Study after study shows that women’s pain is not given the same weight as men’s in healthcare. A 2025 study in Women’s Health found that women’s pain is more often downplayed, treated as exaggerated, or attributed to emotional causes than men’s with similar symptoms.
In 2025 Harvard Medical School found that clinicians in the US often tell women their pain is “normal”, “part of ageing”, or “just hormonal”, which dismisses it as non-serious even when serious conditions are later found.
Emergency departments are less likely to give women strong pain medication even when they report the same pain scores as men, according to a report in Science.
Nandini M, a clinical psychologist from Bengaluru, said this trivialisation survives because it is often dismissed as “just talk”.
“It tells women what kind of disrespect they are expected to absorb. It tells men how easily they can reduce lived realities to throwaway lines. Each comment shows that the problem is not only what is said, but the attitude that makes saying it feel normal,” she told South First.
Suja Susan George, a writer and social activist, said Marar’s remarks were not surprising given his pattern of behaviour and expressed concern about his entry into politics.
“What worries me is not whether he wins or loses, but the fact that someone with this kind of public track record is even being fielded in the political arena,” she told South First.
“This is not the first time he has made comments that go viral. He appears to know what will be “picked up” and amplified, and stays in the spotlight whether the attention is positive or negative.”
She said the comments were emblematic of a philosophy that denied women ownership of womanhood.
“There is an idea that womanhood is incomplete without motherhood and that if you are born a woman, you are expected to go through this as a duty,” she said.
“Only in recent times have men started entering labour rooms to support their partners during childbirth. We have heard [previous] statements like wearing jeans affecting childbirth or fertility, and these are part of the same pattern of misinformation.”
However, she welcomed the reaction to Marar’s comments.
“A large section, including influencers, professionals and doctors, have responded critically. Kerala is actively engaging with and questioning such statements,” she added.
NDA distances itself; Marar claims remarks were misrepresented
The controversy has forced leaders of the NDA to distance themselves from Marar’s comments.

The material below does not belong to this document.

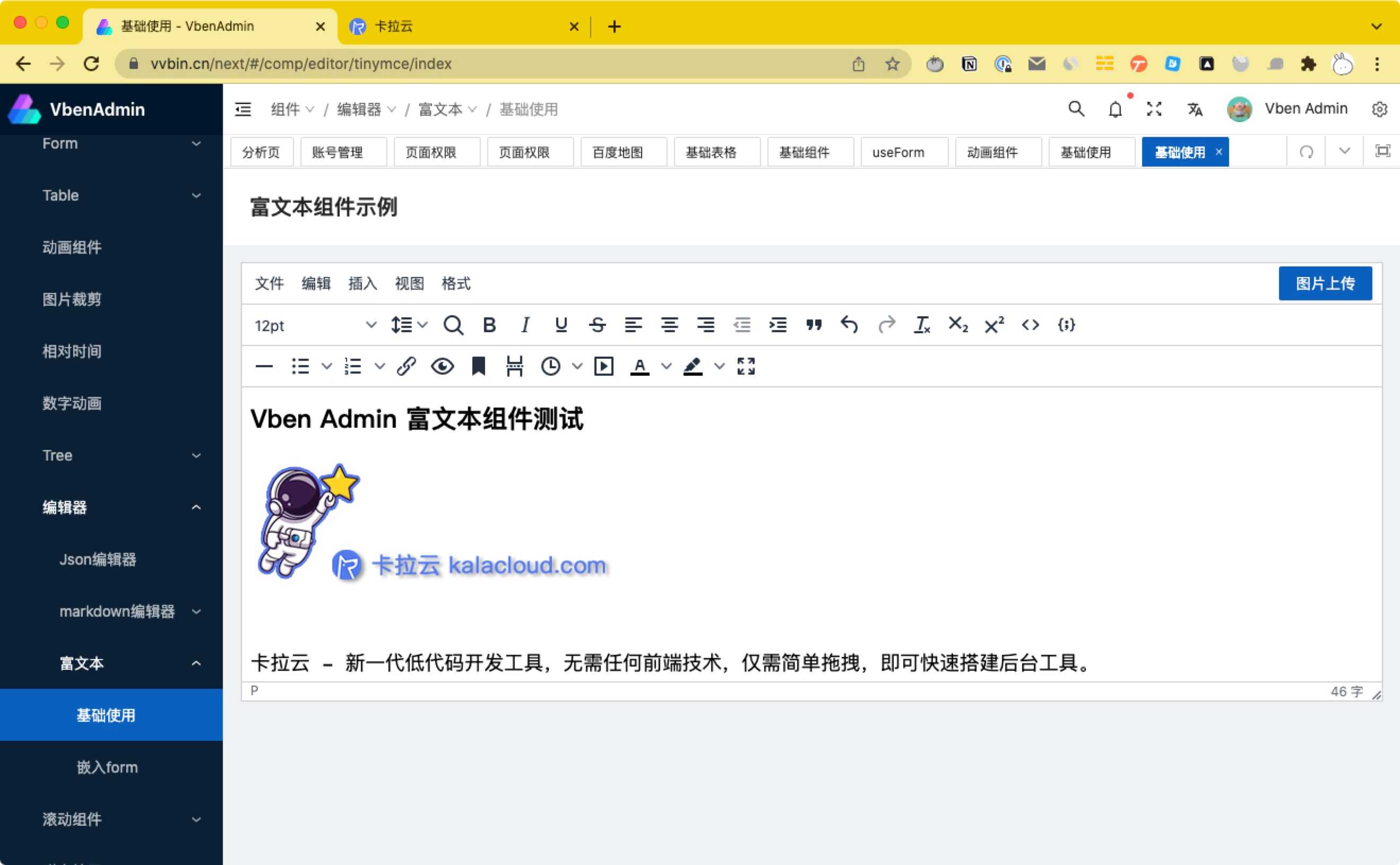Click the superscript icon
This screenshot has width=1400, height=865.
(x=993, y=324)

BJP Kerala state vice-president Dr J Pramila Devi said it showed that Marar was lacking in “structured political training”.
“He does not have a politically active background, and merely contesting elections does not give an understanding of what should be said. Such statements can have unintended consequences,” she said.

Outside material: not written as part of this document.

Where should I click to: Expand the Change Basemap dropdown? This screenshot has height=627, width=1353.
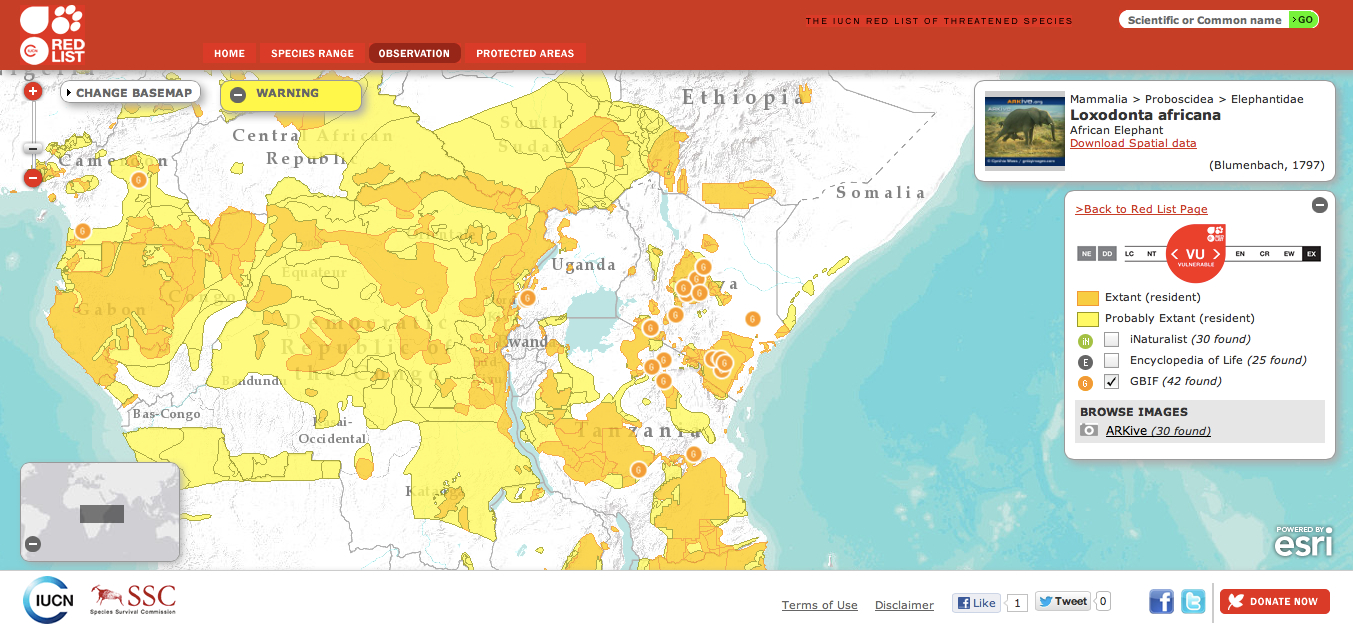point(129,93)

“Senior leaders like MT Ramesh and K Surendran would not make such remarks.”
Twenty20 Party chief Sabu M Jacob told South First that the remarks were “a personal opinion and not the party’s official stance”, adding that the party would review the matter internally.
At the same time, Marar claimed his remarks were “misrepresented” and claimed that his comments were meant to highlight issues in the medical system, not dismiss maternal care.
“What I said is being cut and circulated to create a narrative,” he said.
He also cited World Health Organization guidelines, saying caesarean section rates are ideally between 10–15 percent and claimed his wife “wants to have five children and says she wants to give birth again”.